RECORDS:
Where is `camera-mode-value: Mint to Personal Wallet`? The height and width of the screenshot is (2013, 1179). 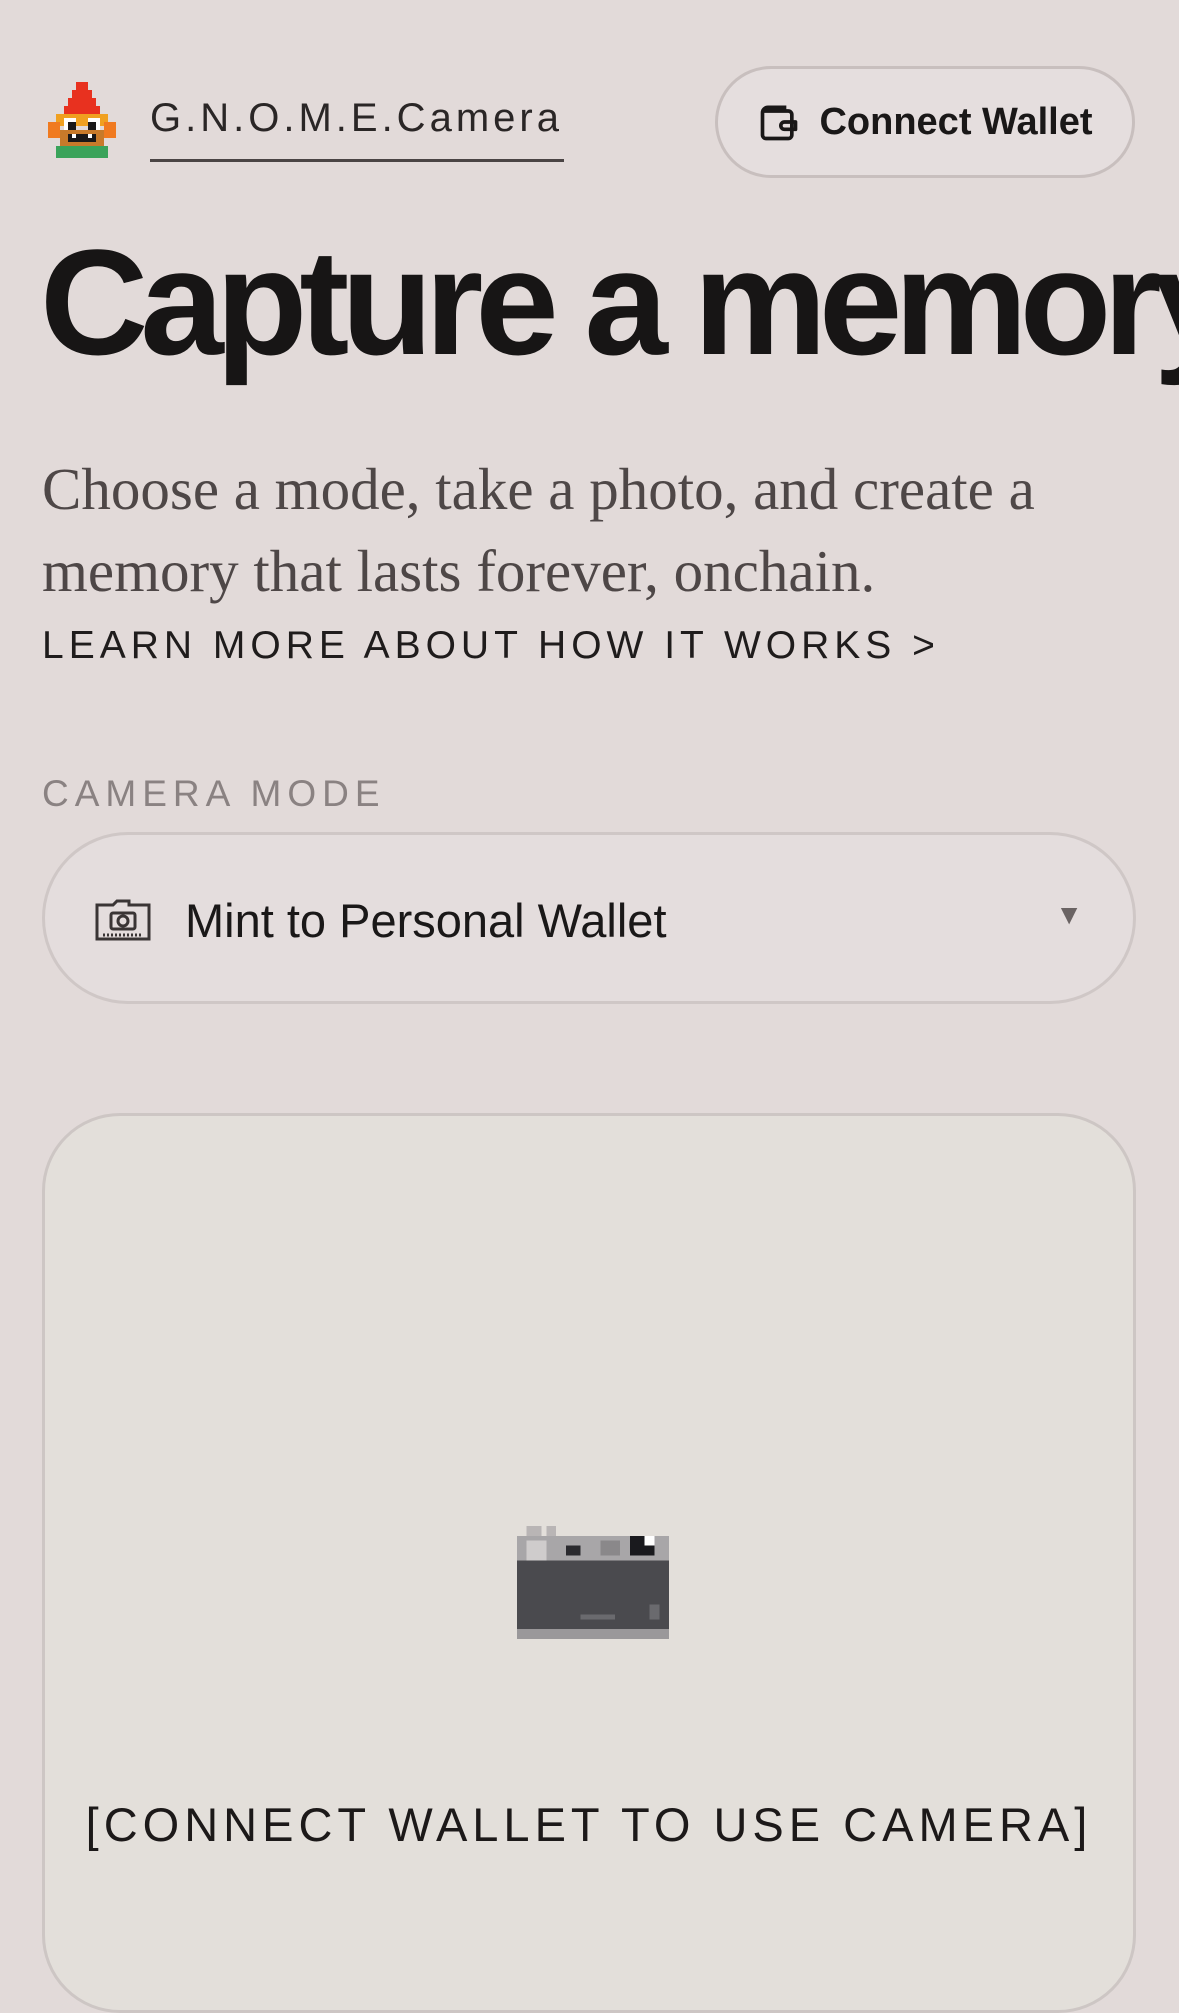 camera-mode-value: Mint to Personal Wallet is located at coordinates (426, 920).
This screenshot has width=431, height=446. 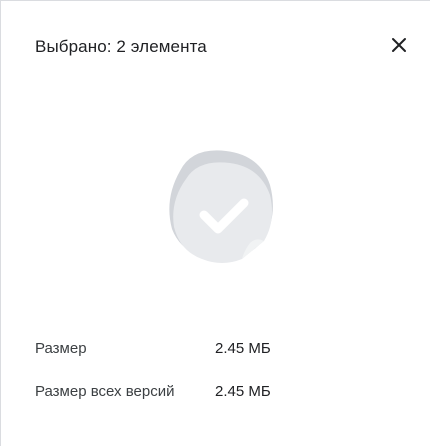 What do you see at coordinates (61, 348) in the screenshot?
I see `detail-label: Размер` at bounding box center [61, 348].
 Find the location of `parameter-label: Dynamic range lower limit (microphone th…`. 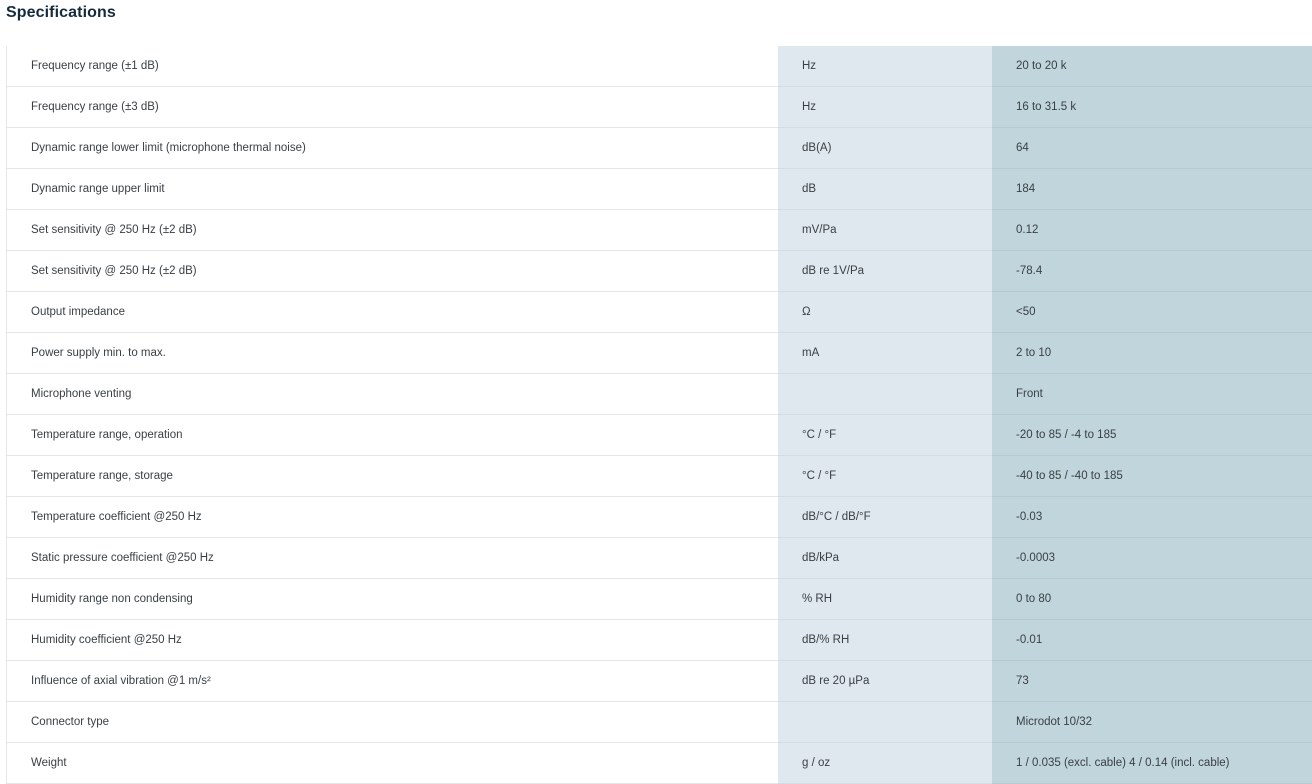

parameter-label: Dynamic range lower limit (microphone th… is located at coordinates (168, 148).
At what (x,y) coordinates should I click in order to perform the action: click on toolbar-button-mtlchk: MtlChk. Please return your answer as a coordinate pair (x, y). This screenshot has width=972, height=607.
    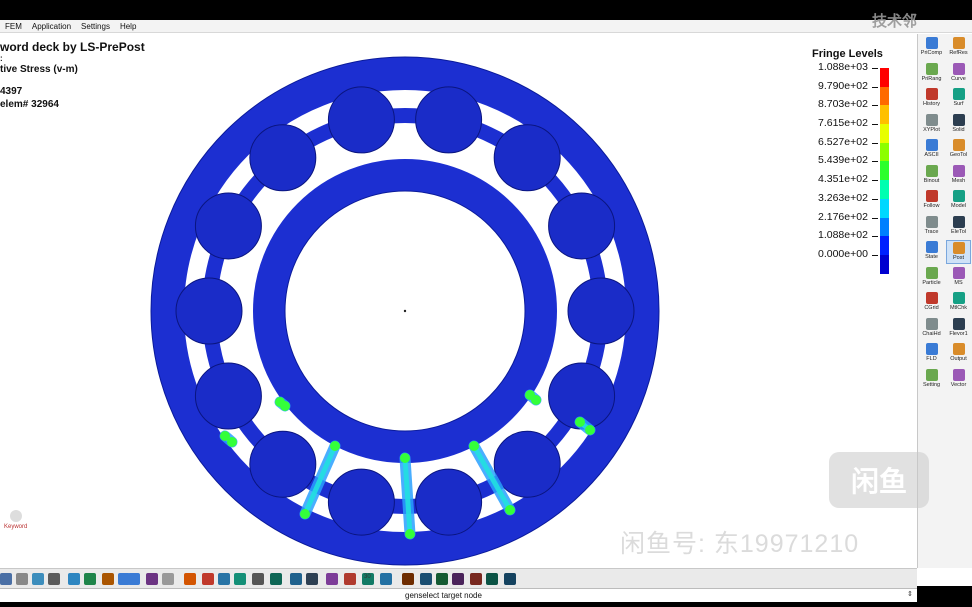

WHAT IS EXPECTED: Copy the data word for word, from the line containing "Find the location" through the end of the data, including both ends. Omit the pictures.

RESPONSE FOR THIS EXERCISE:
 Find the location of `parameter-label: Dynamic range lower limit (microphone th…`. 

parameter-label: Dynamic range lower limit (microphone th… is located at coordinates (168, 148).
At what (x,y) coordinates should I click in order to perform the action: click on toolbar-button-mtlchk: MtlChk. Please return your answer as a coordinate pair (x, y). This screenshot has width=972, height=607.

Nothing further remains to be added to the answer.